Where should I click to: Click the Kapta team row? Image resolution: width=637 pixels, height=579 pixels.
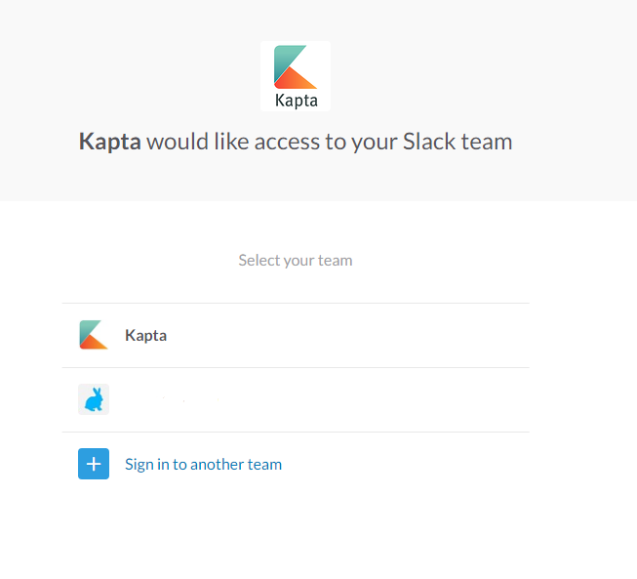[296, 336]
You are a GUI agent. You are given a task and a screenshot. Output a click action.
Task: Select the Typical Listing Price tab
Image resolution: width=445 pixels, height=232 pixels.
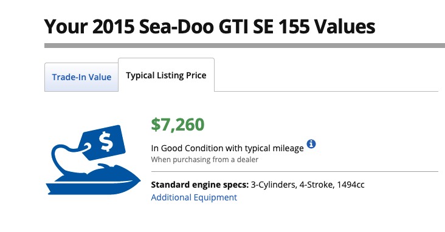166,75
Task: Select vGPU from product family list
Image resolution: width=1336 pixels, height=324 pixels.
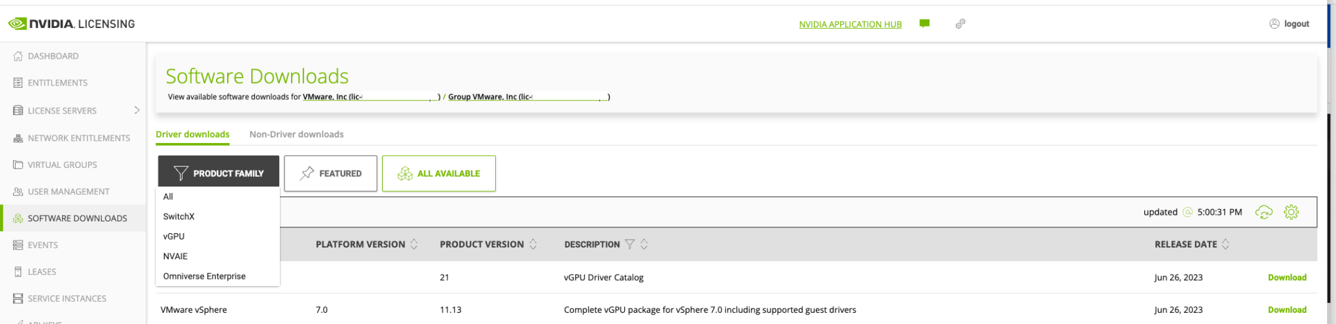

**EXERCISE OBJECTIVE:**
Would you write out every record word for word, leaving no picture in?

**RESPONSE BOX:**
Where should I click to: Click the Kapta team row? Image resolution: width=637 pixels, height=579 pixels.
[296, 336]
You are a GUI agent. You are given a task and a screenshot. Output a click action.
Task: Select the Typical Listing Price tab
Image resolution: width=445 pixels, height=232 pixels.
166,75
Task: Select vGPU from product family list
Image resolution: width=1336 pixels, height=324 pixels.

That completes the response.